TASK DESCRIPTION.
Print the passage of the blog post below verbatim, starting with "The first hour" and going on through "link provided above.".

QUOTED PASSAGE.
Begin

The first hour of the show features Muad’Dib, who produced “7/7 Ripple Effect” (presented below), a documentary that calls into question the official version of events of 7/7 London. The entire 2-hour show or just the second hour with Declan and me can be heard by clicking on the NAC link provided above.

Of course we have plenty of challenges ahead and already we are dealing with one: internet access. For the last four days, I haven’t been able to access the internet from a laptop that has been lent to me. Windows “doesn’t detect problems with this connection”, which may explain why I am the only one in the entire house that can’t access the internet. I tried using the Repair Wireless Network Connection - nothing. Oh well!

As the fourth anniversary of the London bombings passes, families of the dead victims and an increasing number of 7/7 survivors claim there are inconsistencies and basic mistakes in the official accounts that need explanation. The survivors are so intent on an independent inquiry that they are now taking legal action in the High Court to try to force Home Secretary Alan Johnson to authorise it. This is Muad'Dib’s ground-breaking documentary:

Sunday, July 12, 2009

Police threaten to physically remove us from where we sleep

It looks like things are going to get violent tonight at our sleeping pitch – a porch of the Salters’ Hall located on a derelict highwalk (see blog of 5 June “Salters back in the spotlight” for two Google map photos of the pitch). A short briefing: on Thursday night we found three notices stating that the Salters’ Company would report to “the authorities” anyone found sleeping in the porch (see here); and on Friday night we found two additional notices from the City of London Police (see previous blog here).

End

AVAILABLE DATA.
Begin

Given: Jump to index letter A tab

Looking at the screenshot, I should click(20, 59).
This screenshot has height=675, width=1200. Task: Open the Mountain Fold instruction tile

End

RESPONSE TO THIS EXERCISE.
The first hour of the show features Muad’Dib, who produced “7/7 Ripple Effect” (presented below), a documentary that calls into question the official version of events of 7/7 London. The entire 2-hour show or just the second hour with Declan and me can be heard by clicking on the NAC link provided above.